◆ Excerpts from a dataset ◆

++++++

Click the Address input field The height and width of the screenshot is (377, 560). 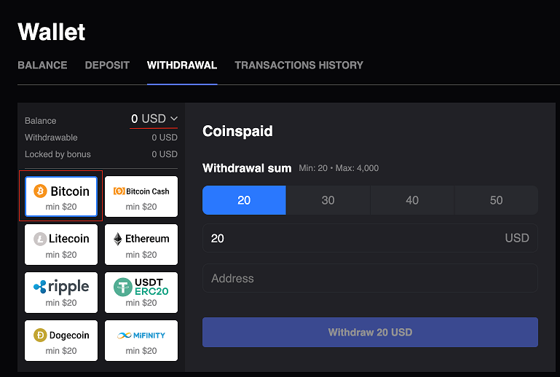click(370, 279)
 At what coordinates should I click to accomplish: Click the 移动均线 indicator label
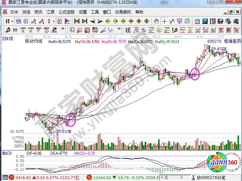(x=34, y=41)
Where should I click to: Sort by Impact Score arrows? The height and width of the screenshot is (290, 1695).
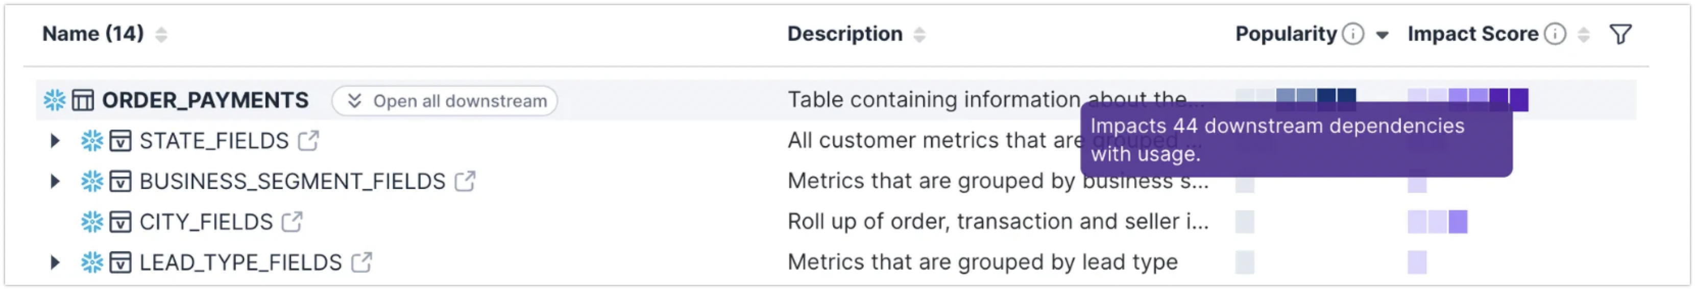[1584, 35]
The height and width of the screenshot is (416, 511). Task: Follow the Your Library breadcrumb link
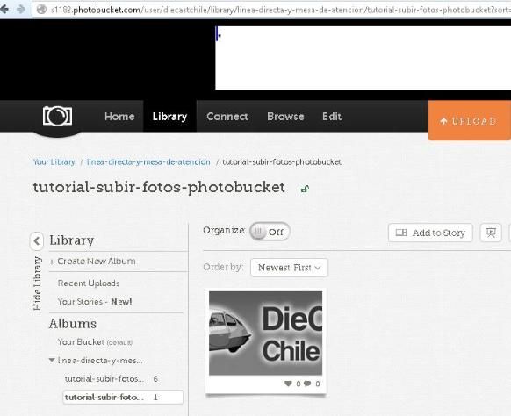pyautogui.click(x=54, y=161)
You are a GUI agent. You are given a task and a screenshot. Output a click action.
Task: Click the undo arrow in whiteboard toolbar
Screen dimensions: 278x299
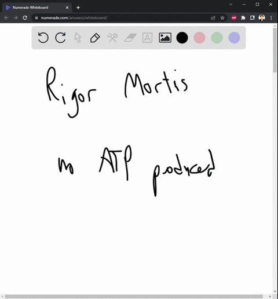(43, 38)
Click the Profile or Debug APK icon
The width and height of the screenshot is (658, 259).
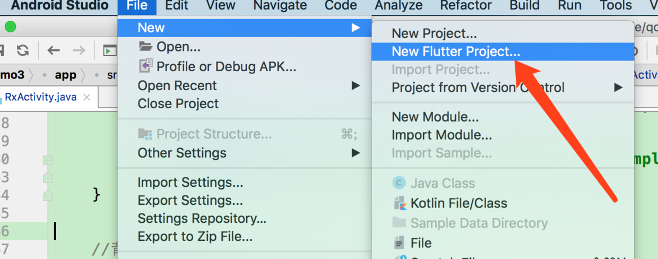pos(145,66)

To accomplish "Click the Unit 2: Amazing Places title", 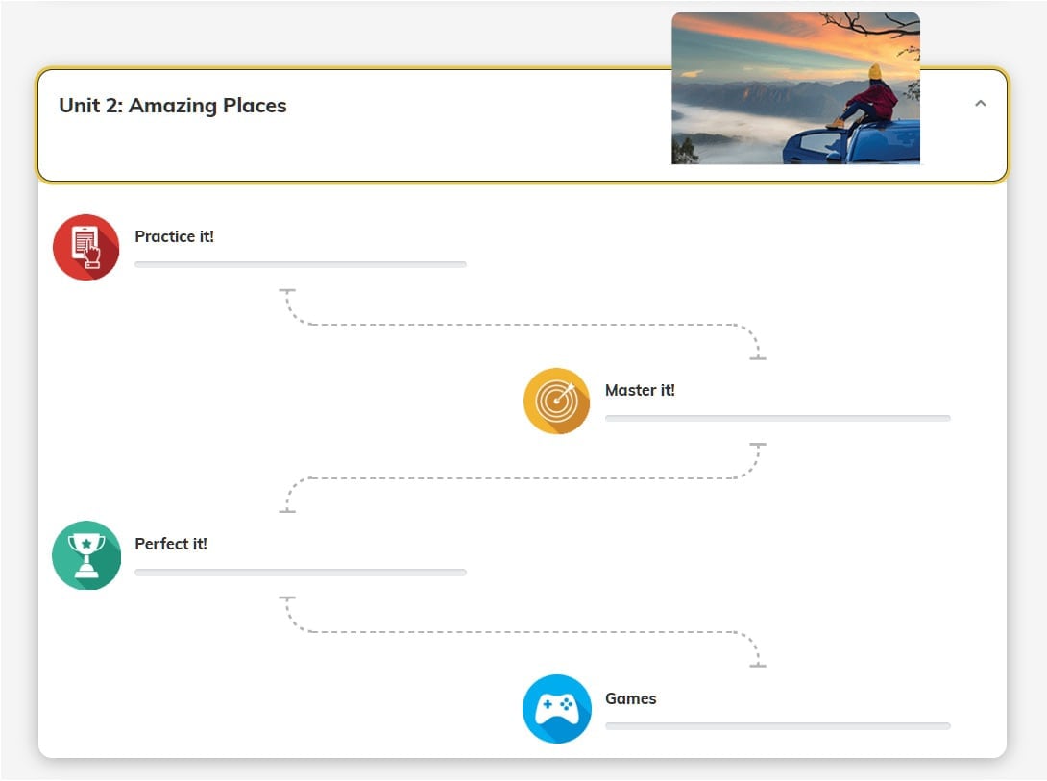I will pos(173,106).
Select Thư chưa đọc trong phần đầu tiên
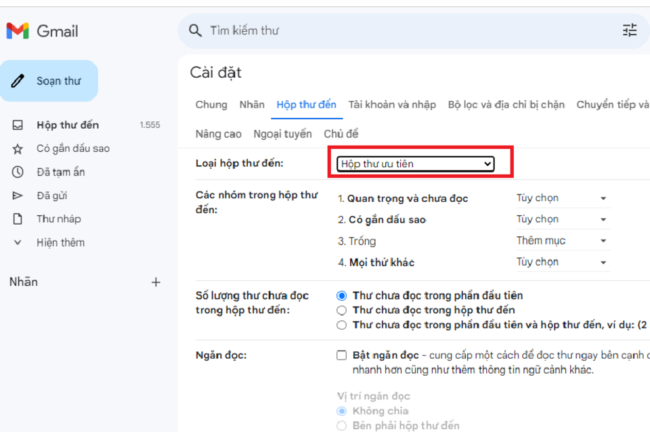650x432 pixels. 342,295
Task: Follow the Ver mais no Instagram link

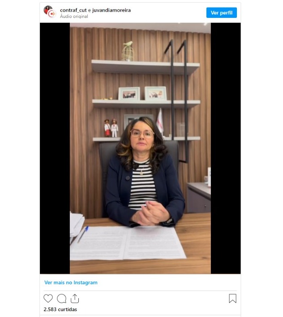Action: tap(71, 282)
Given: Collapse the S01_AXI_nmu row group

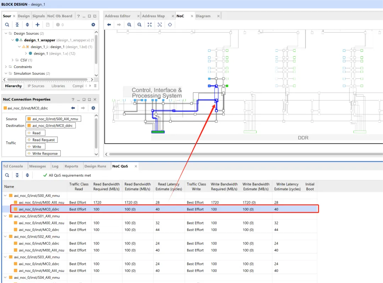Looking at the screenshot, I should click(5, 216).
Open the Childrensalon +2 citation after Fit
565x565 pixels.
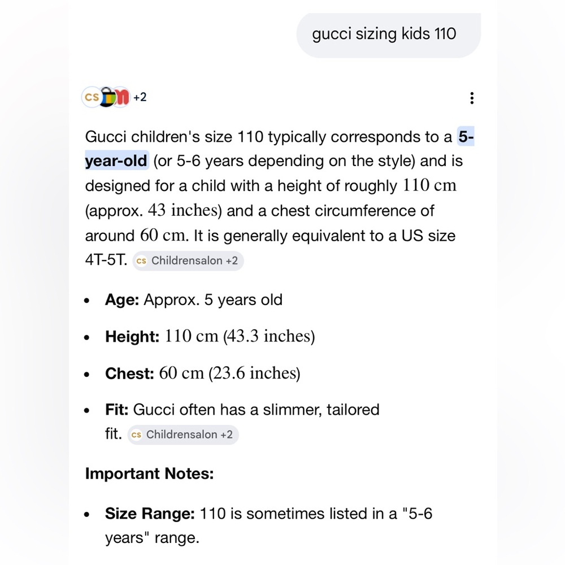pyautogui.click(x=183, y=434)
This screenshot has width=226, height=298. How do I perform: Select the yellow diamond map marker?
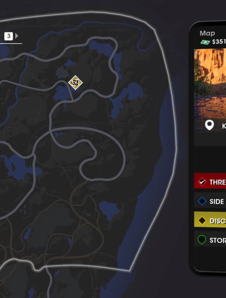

++++++

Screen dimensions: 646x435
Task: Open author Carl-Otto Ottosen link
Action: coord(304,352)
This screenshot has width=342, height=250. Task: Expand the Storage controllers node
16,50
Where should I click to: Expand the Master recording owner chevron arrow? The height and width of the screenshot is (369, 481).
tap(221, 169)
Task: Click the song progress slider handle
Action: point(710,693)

++++++

Your answer must be the exact lines from the records above, from the one containing "Given: Collapse the S01_AXI_nmu row group" through the one containing "This screenshot has width=226, height=298.", both included, with every picture left out.

Given: Collapse the S01_AXI_nmu row group

Looking at the screenshot, I should click(5, 216).
Open the Childrensalon +2 citation after Fit
565x565 pixels.
pyautogui.click(x=183, y=434)
This screenshot has width=226, height=298. How do I perform: Select the yellow diamond map marker?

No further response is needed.